The token bucket refills at a constant rate and allows short bursts. It uses Redis as a shared state store, so it works correctly across multiple instances.

import (
"github.com/zeromicro/go-zero/core/limit"
"github.com/zeromicro/go-zero/core/stores/redis"
)
rds := redis.MustNewRedis(redis.RedisConf{Host: "127.0.0.1:6379", Type: "node"})
// rate=100 req/s, burst=200 tokens
limiter := limit.NewTokenLimiter(100, 200, rds, "api:orders")
if limiter.Allow() {
// process request
} else {
httpx.Error(w, errorx.NewCodeError(429, "too many requests"))
}

Use AllowCtx to honour request cancellations:

if limiter.AllowCtx(r.Context()) {
// proceed
}

Consume N tokens in one call — useful for bulk or weighted operations:

n := len(req.Items) // charge by item count
if limiter.AllowN(time.Now(), n) {
// process batch
}

Enforces a maximum number of requests inside a rolling time window. Useful for per-user quotas (e.g. “1000 API calls per hour”).

// 1000 requests per hour per user
limiter := limit.NewPeriodLimit(3600, 1000, rds, "user:rate:")
code, err := limiter.Take("user:42")
switch code {
case limit.Allowed:
// under quota — proceed normally
case limit.HitQuota:
// this is the last allowed request in the window; warn the caller
case limit.OverQuota:
// quota exceeded — return 429
}
code, err := limiter.TakeCtx(r.Context(), "user:42")

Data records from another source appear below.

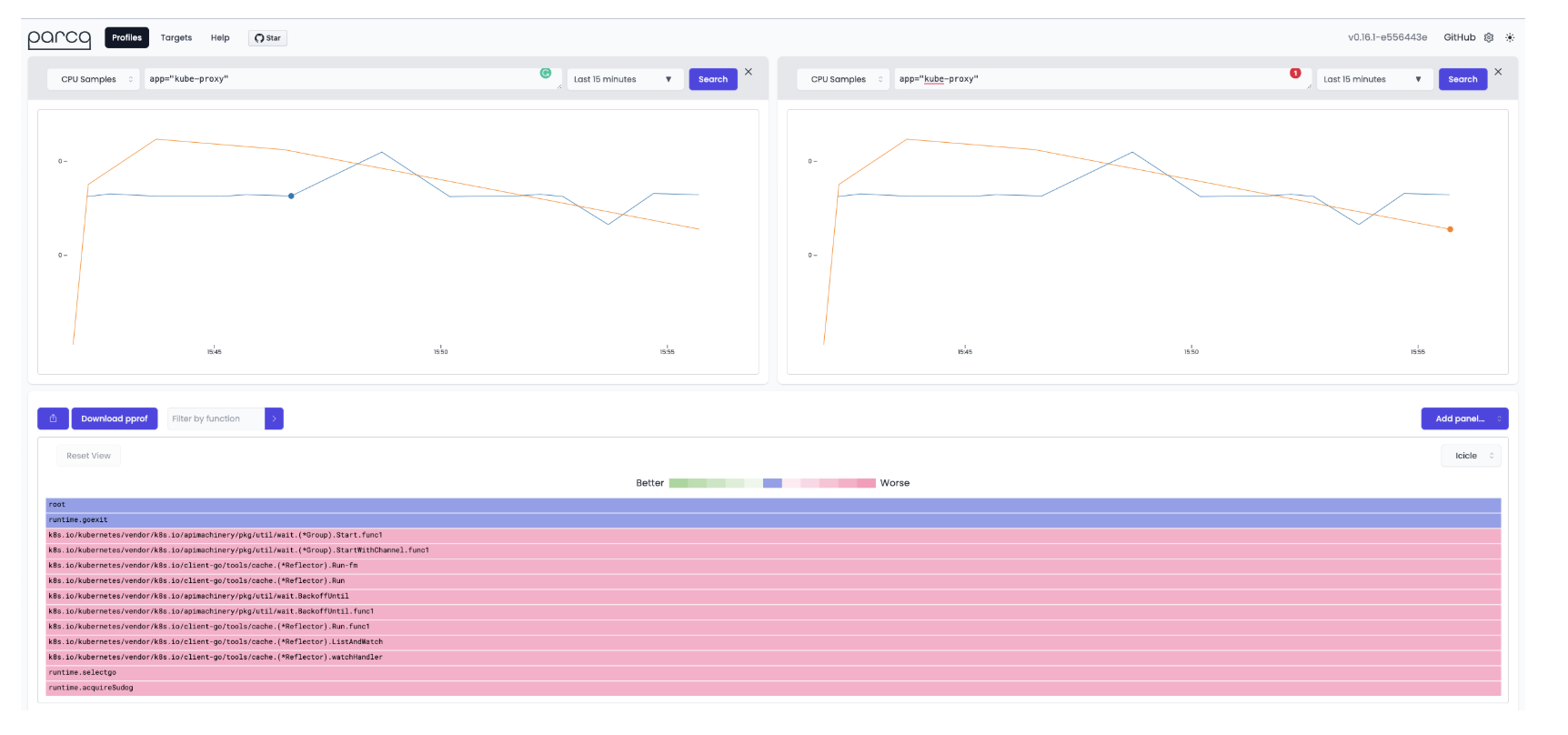Click the Filter by function input
This screenshot has width=1568, height=735.
216,418
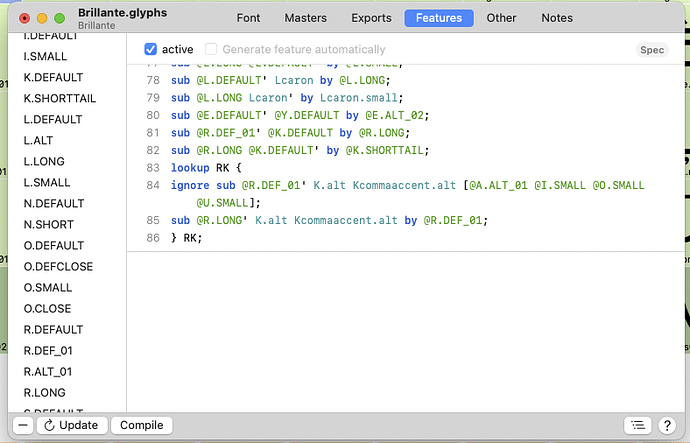Image resolution: width=690 pixels, height=443 pixels.
Task: Open the Notes tab
Action: click(x=557, y=18)
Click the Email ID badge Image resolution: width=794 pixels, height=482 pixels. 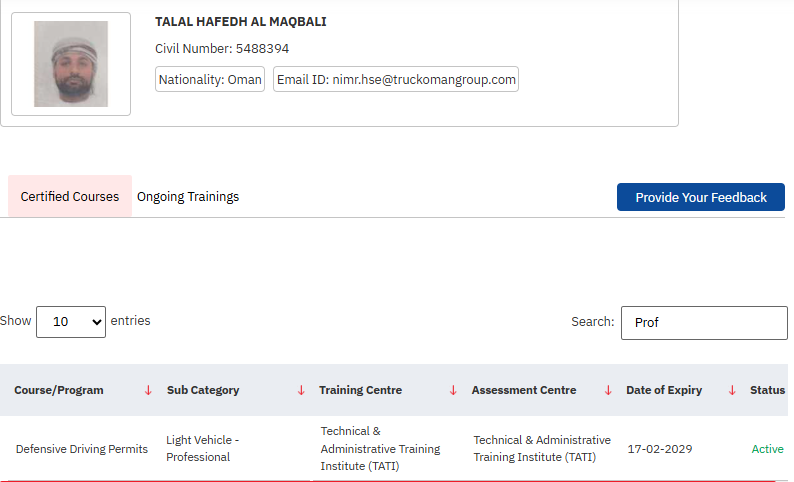(396, 80)
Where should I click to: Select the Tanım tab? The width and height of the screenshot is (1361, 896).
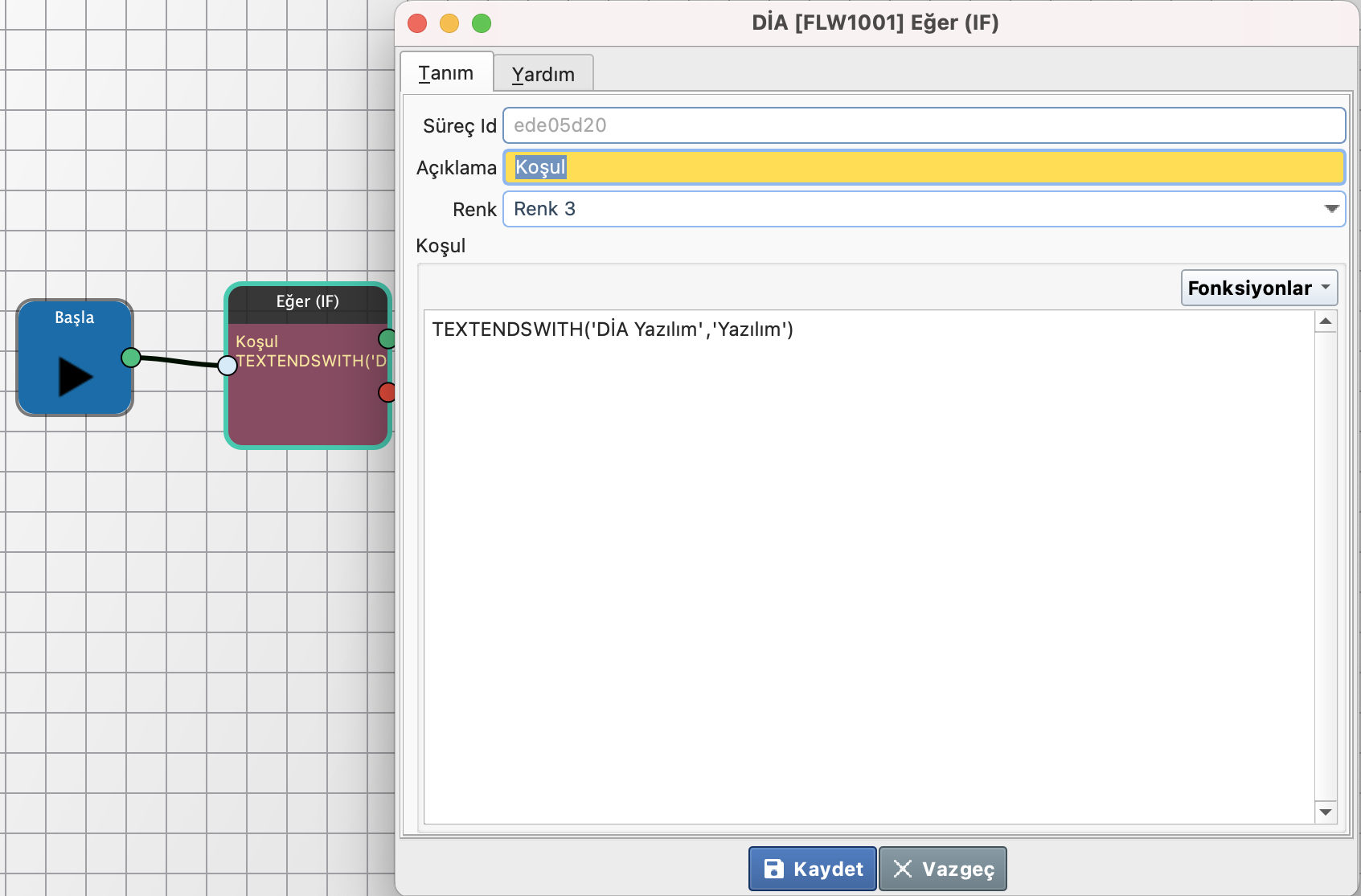click(x=446, y=73)
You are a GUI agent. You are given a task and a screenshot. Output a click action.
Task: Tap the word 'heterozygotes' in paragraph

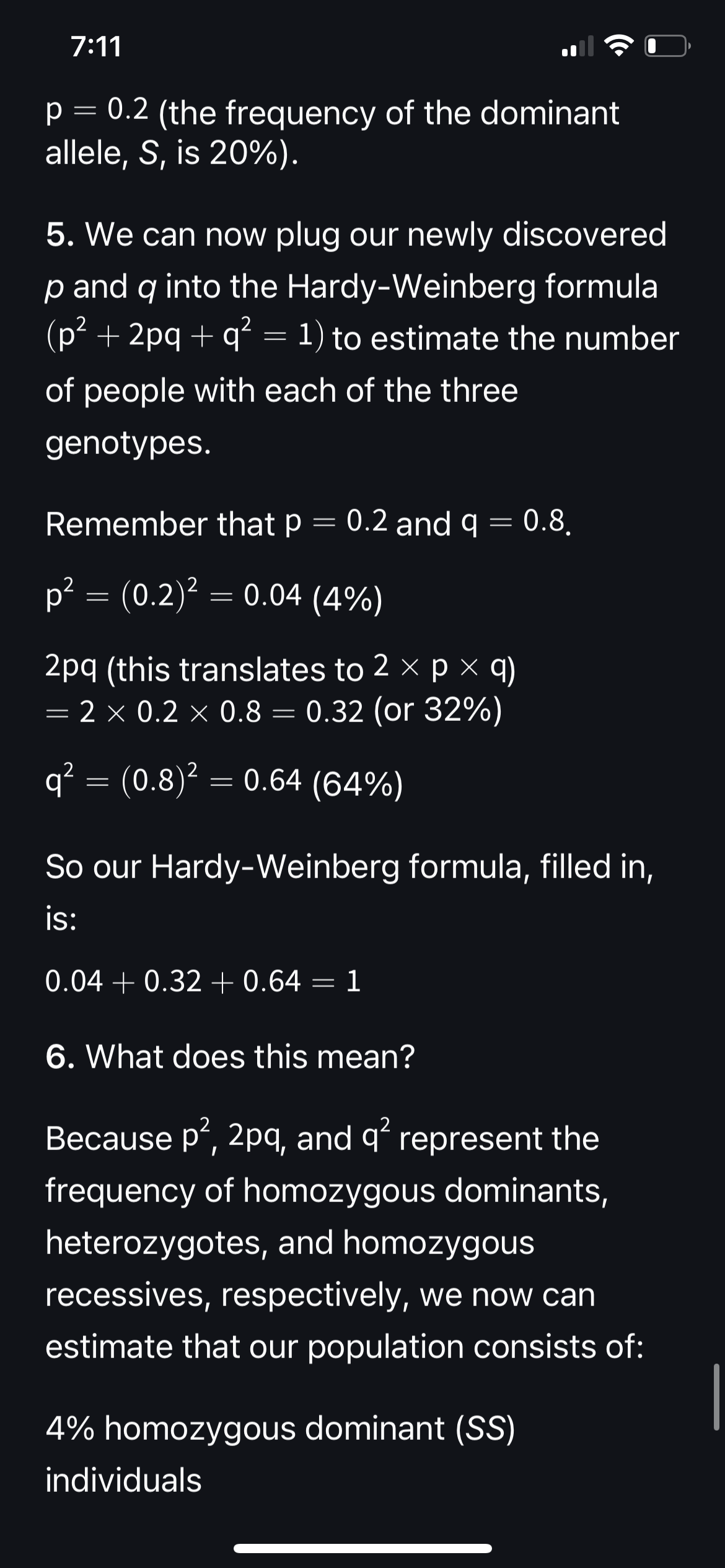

To limit all routes served by a rest.Server, register a middleware:

func RateLimitMiddleware(limiter *limit.TokenLimiter) rest.Middleware {
return func(next http.HandlerFunc) http.HandlerFunc {
return func(w http.ResponseWriter, r *http.Request) {
if !limiter.AllowCtx(r.Context()) {
http.Error(w, "too many requests", http.StatusTooManyRequests)
return
}
next(w, r)
}
}
}
// Register globally
server.Use(RateLimitMiddleware(limiter))

Or scope it to specific route groups in the .api file:

@server (
middleware: RateLimit
)
service user-api {
@handler CreateUser
post /users (CreateUserReq) returns (CreateUserResp)
}

Combine the period limiter with the authenticated user ID for per-user quotas:

func (l *CreateOrderLogic) CreateOrder(req *types.CreateOrderReq) (*types.CreateOrderResp, error) {
key := fmt.Sprintf("user:%d", req.UserId)
code, err := l.svcCtx.RateLimiter.Take(key)
if err != nil || code == limit.OverQuota {
return nil, errorx.NewCodeError(429, "rate limit exceeded")
}
// ... business logic
}

Both limiters accept a *redis.Redis client. For Redis Cluster:

rds := redis.MustNewRedis(redis.RedisConf{
Host: "127.0.0.1:7000",
Type: "cluster",
})

Store the limiter config in etc/app.yaml and bind it to ServiceContext:

etc/app.yaml
RateLimit:
Rate: 100 # tokens per second
Burst: 200
Redis:
Host: 127.0.0.1:6379
Type: node
internal/svc/servicecontext.go
svcCtx.RateLimiter = limit.NewTokenLimiter(
c.RateLimit.Rate,
c.RateLimit.Burst,
redis.MustNewRedis(c.RateLimit.Redis),
"api:global",
)
  • Key granularity — use per-route and per-user keys, not a single global key, to avoid one user starving others.
  • Burst sizing — set burst to ~2× rate to absorb small spikes without rejecting legitimate traffic.
  • Fallback — when Redis is unavailable, TokenLimiter falls back to an in-process limiter automatically so the service keeps running.
  • Observe — increment a Prometheus counter for OverQuota events to alert on sustained rate-limit pressure.